■ **WORK REQUIRED**
Please pull out every line in the rows below that contains the string "size" and copy each one in full. Case counts, so match only that exact capitalization.

== DATA ENTRIES

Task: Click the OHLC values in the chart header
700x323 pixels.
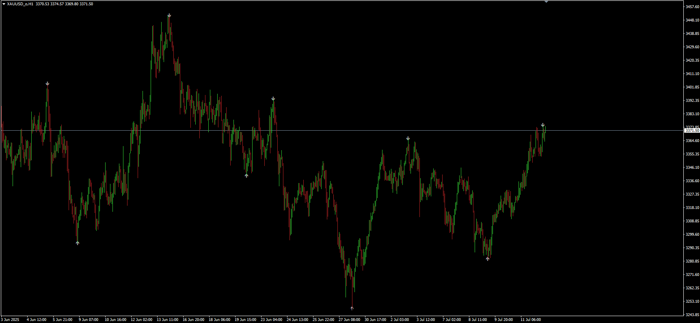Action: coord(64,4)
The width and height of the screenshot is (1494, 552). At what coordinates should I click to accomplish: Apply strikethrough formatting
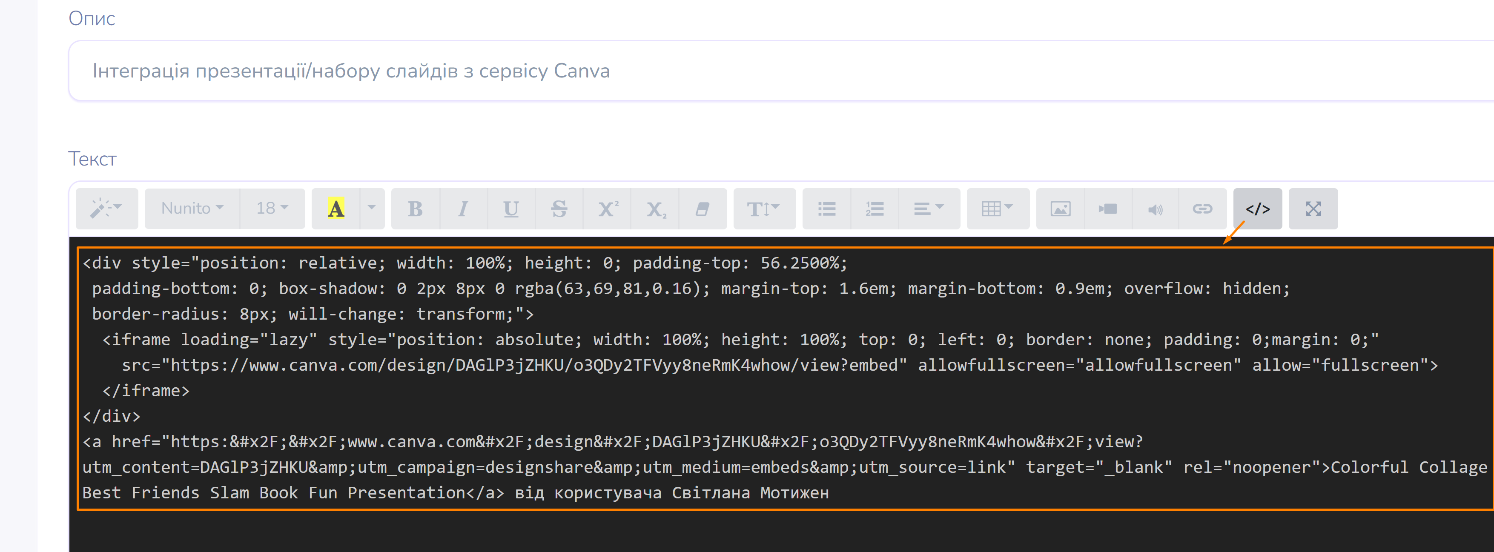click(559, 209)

====
== DATA ENTRIES

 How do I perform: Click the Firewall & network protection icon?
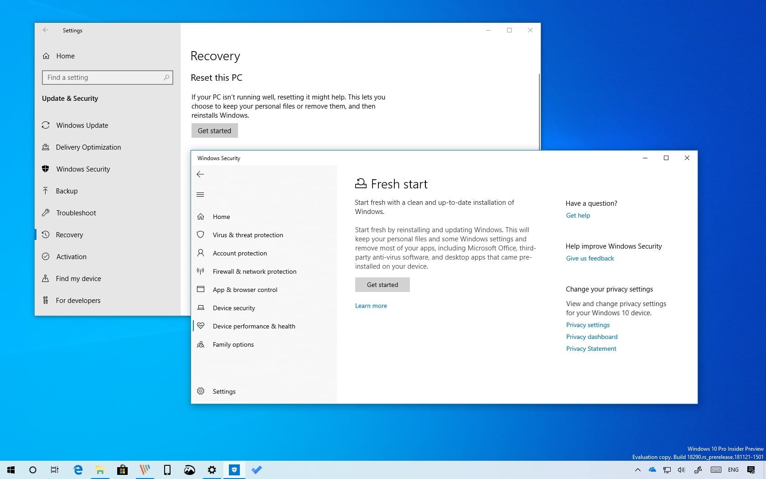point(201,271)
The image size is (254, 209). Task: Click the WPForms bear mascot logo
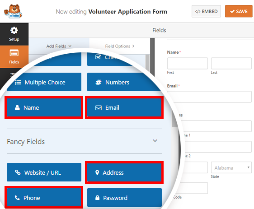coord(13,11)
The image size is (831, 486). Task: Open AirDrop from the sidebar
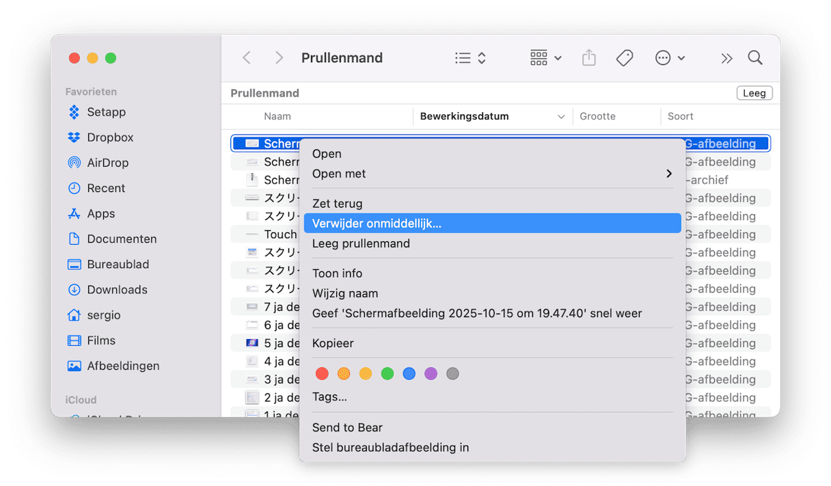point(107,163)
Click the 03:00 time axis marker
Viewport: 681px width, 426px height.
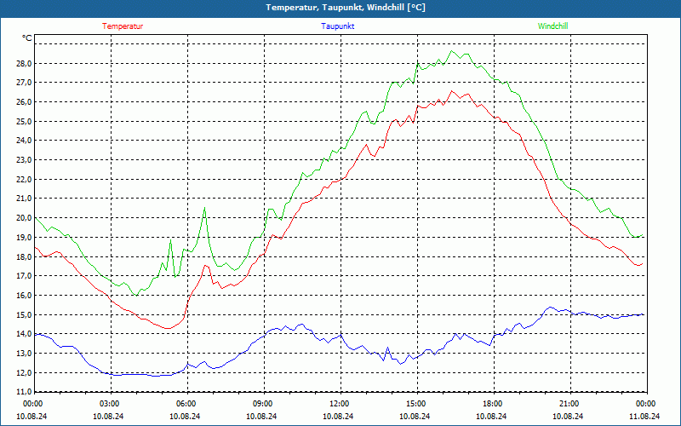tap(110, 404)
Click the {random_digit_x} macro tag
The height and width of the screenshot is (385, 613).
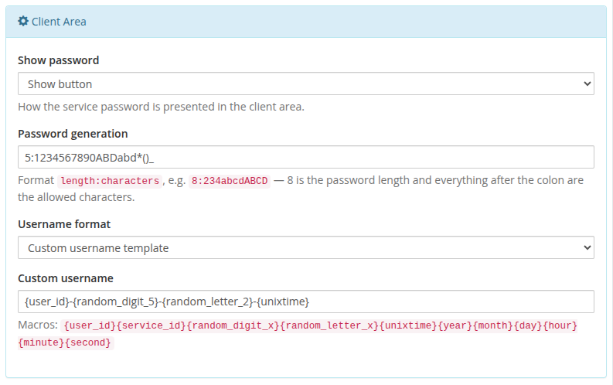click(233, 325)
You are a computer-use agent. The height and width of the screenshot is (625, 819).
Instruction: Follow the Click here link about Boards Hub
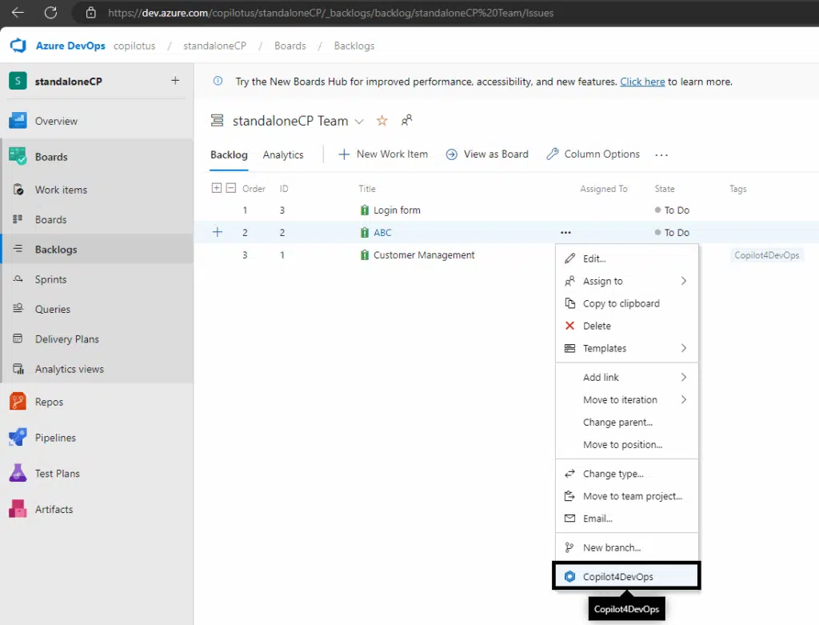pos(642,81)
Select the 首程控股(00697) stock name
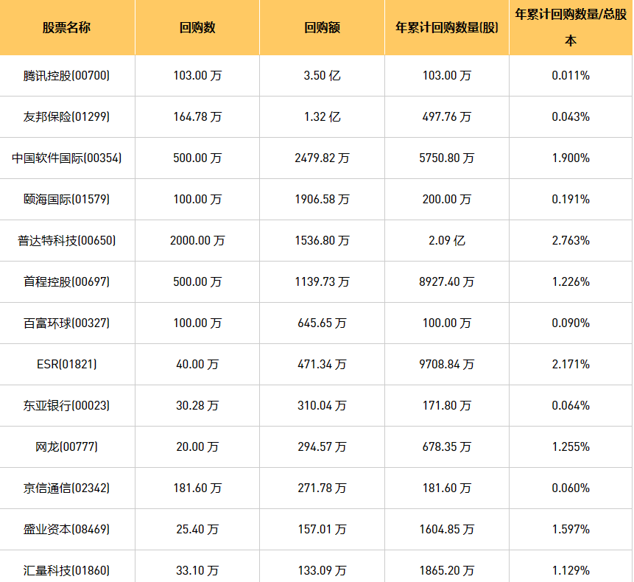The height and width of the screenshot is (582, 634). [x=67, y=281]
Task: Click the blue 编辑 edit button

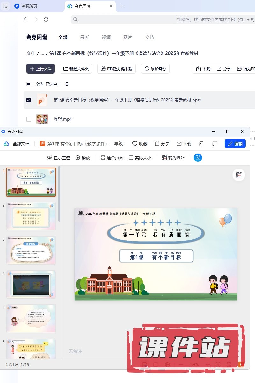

====
== DATA ENTRIES

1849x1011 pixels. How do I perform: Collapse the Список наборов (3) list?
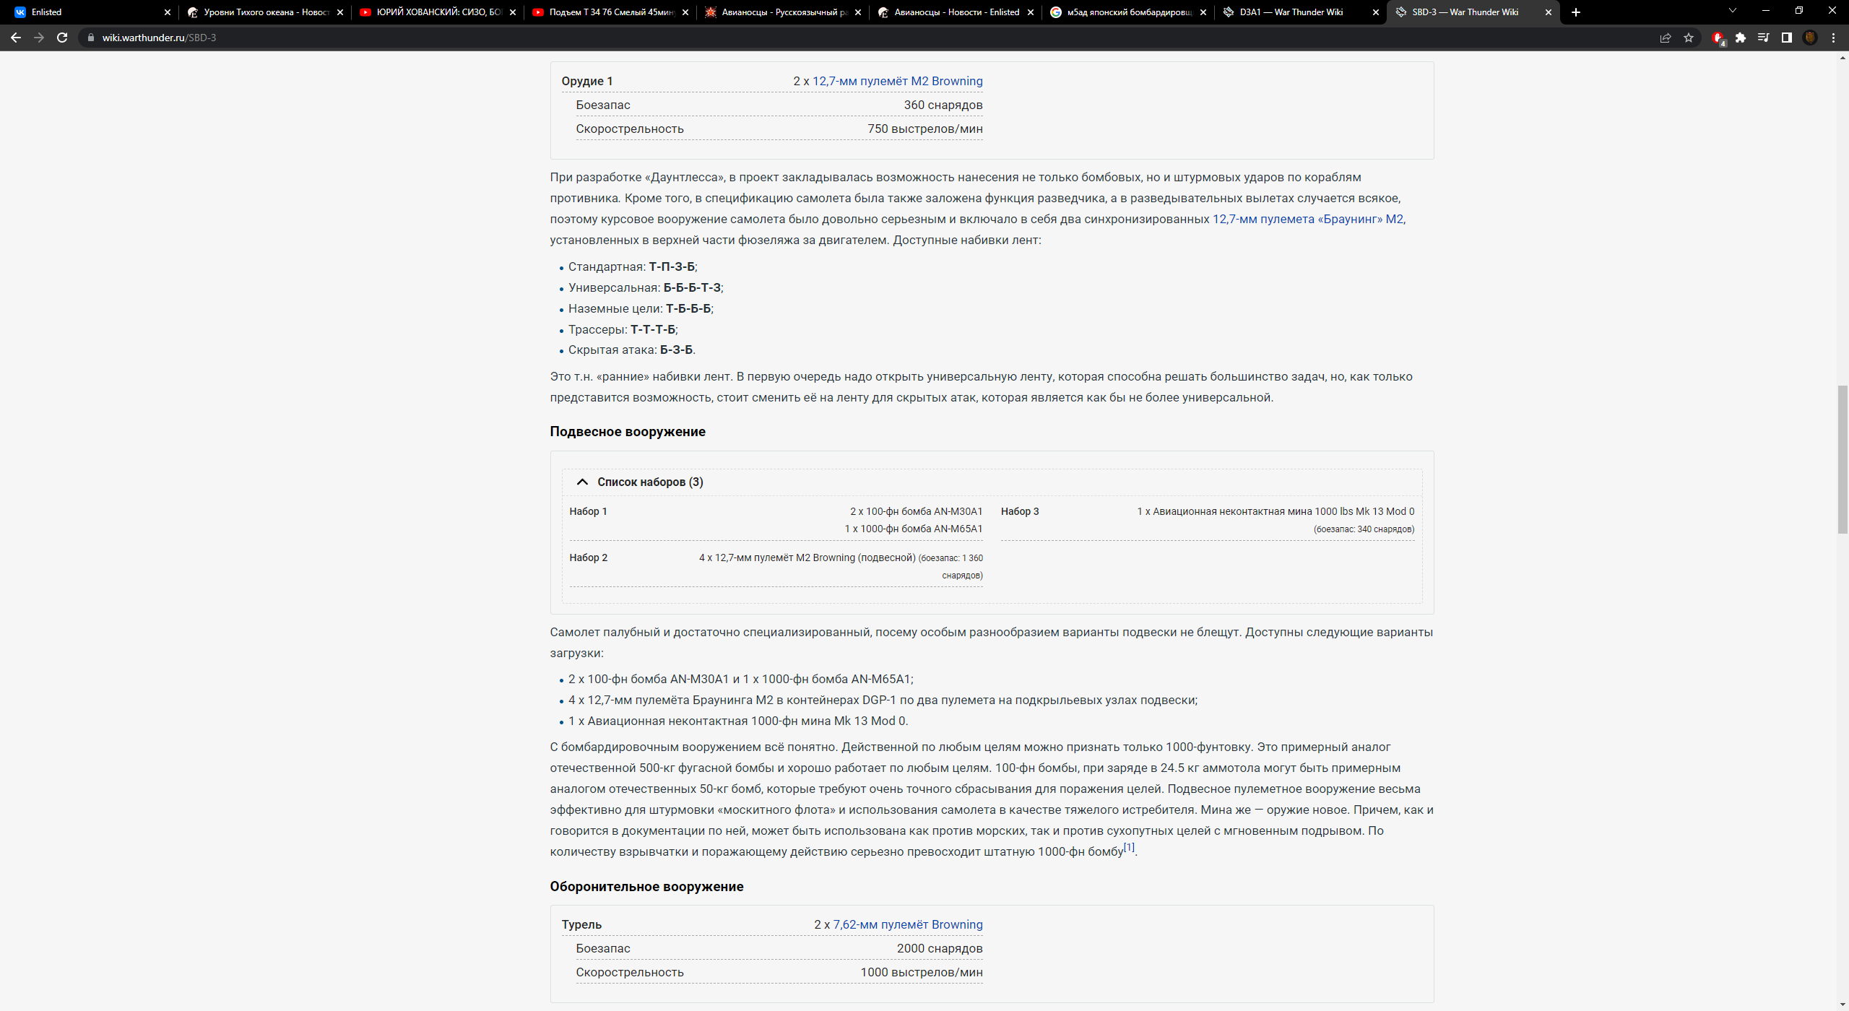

====

■ **FINISHED EXERCISE**
The image size is (254, 209). Task: Click the WPForms bear mascot logo
The image size is (831, 486). Task: Open AirDrop from the sidebar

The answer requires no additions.